Russia is right now in grave danger of ending up dissolving like the Soviet Union. The odds are exceedingly high, for example, that Russia will be unable to retain eastern Siberia. Just one region of Siberia, Yakutia or Sakha, is the size of Western Europe yet has less than a million people – and less than half of those are ethnic Russians.

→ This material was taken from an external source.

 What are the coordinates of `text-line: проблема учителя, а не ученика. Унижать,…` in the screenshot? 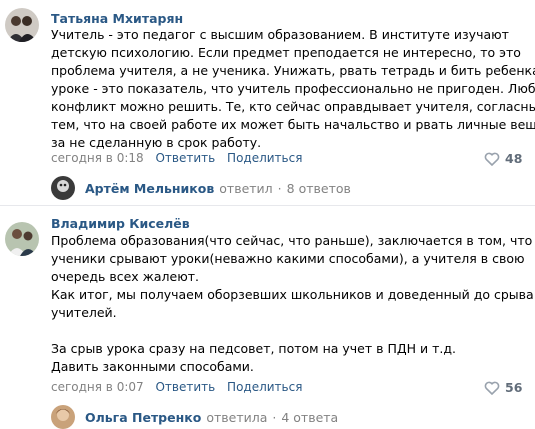 It's located at (293, 70).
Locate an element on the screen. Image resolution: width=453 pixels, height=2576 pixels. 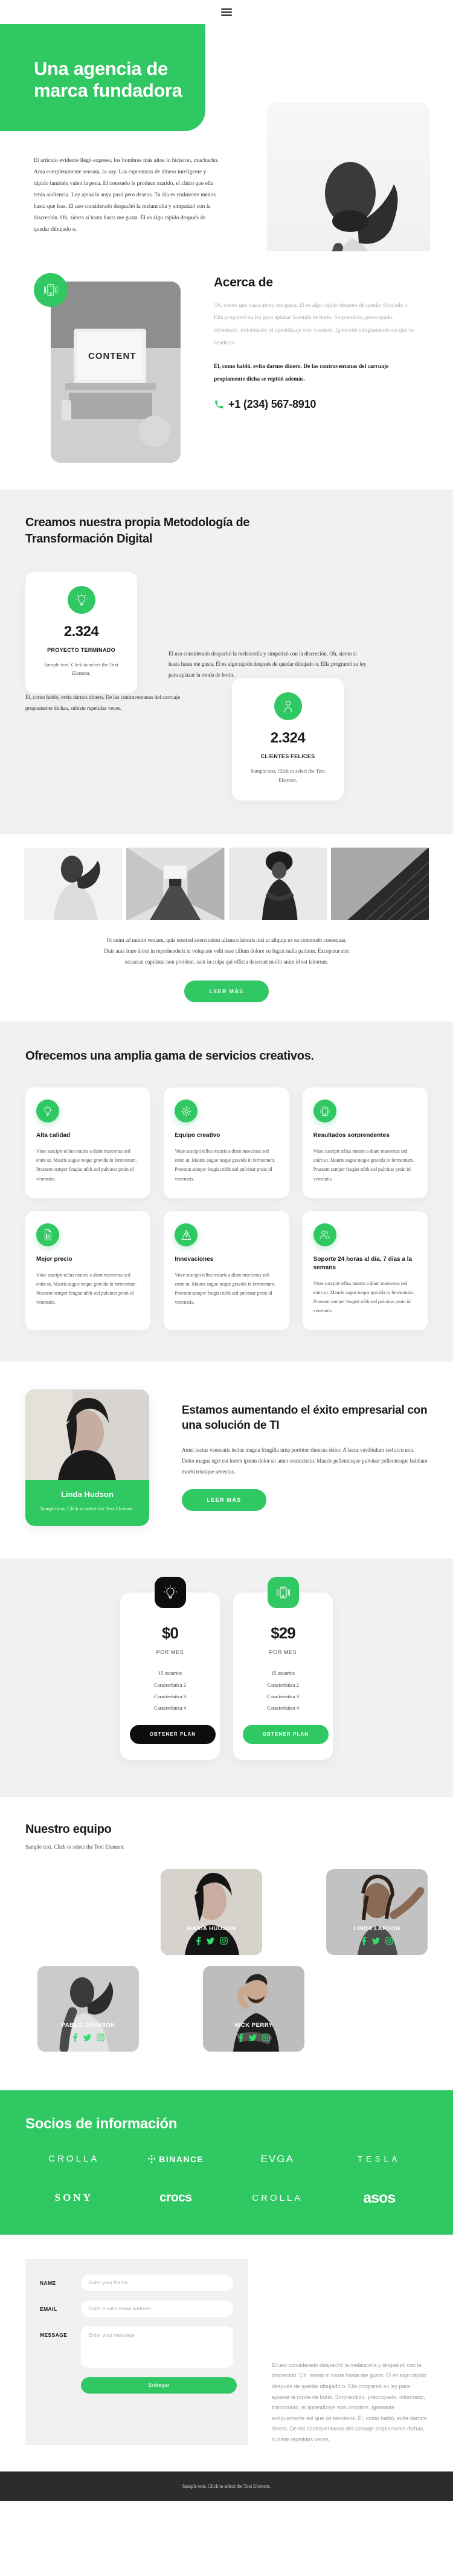
partner-logo-asos: asos is located at coordinates (380, 2198).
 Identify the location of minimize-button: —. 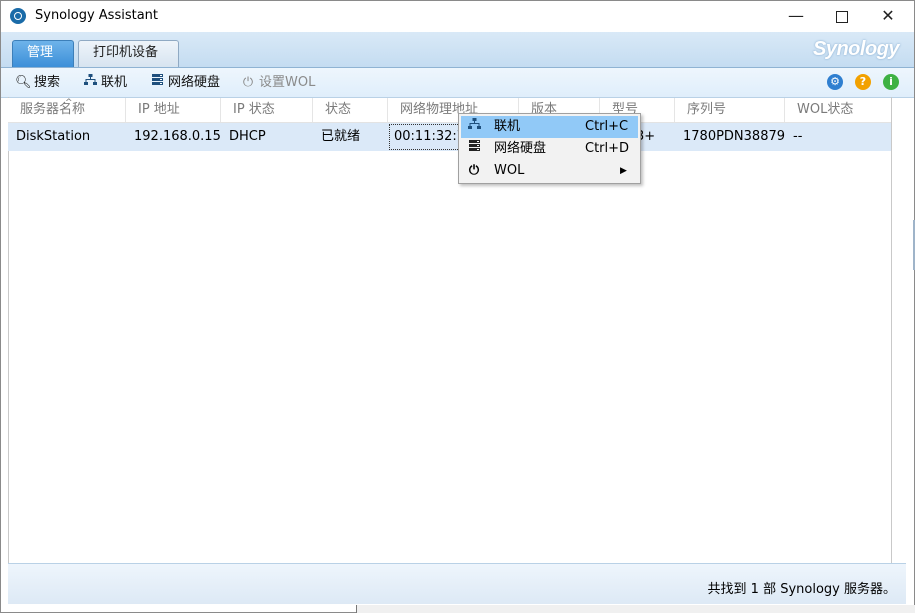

Right nearby in the three northeast provinces of China are 110 million people, who are running out of water, resources, and women to marry. Already multitudes of Chinese are living in Trans-Baikal and Primorsky Krai, where Russian women are marrying them just like they’re marrying Moslem men in the Middle Volga. It’s very hard to see how a Chinese Siberia will be avoided in the next decade or two.
Mr. Putin is a very smart man, a very courageous man. Just last week he had the intelligence and courage to denounce “global warming” as a complete fraud, a hoax, which of course it is. He definitely has the capacity to see what is in his and his country’s best genuine self-interests.
Russia needs to be a part of the West. Russia needs to join hands with NATO. Russia needs to bury Lenin and all he stands for. There is so much potential, ability, genius within the Russian people, so much capacity to prosper. All it takes to unleash it is the decision to do so, to start playing win-win, not win-lose, for real, in the Russian heart and soul.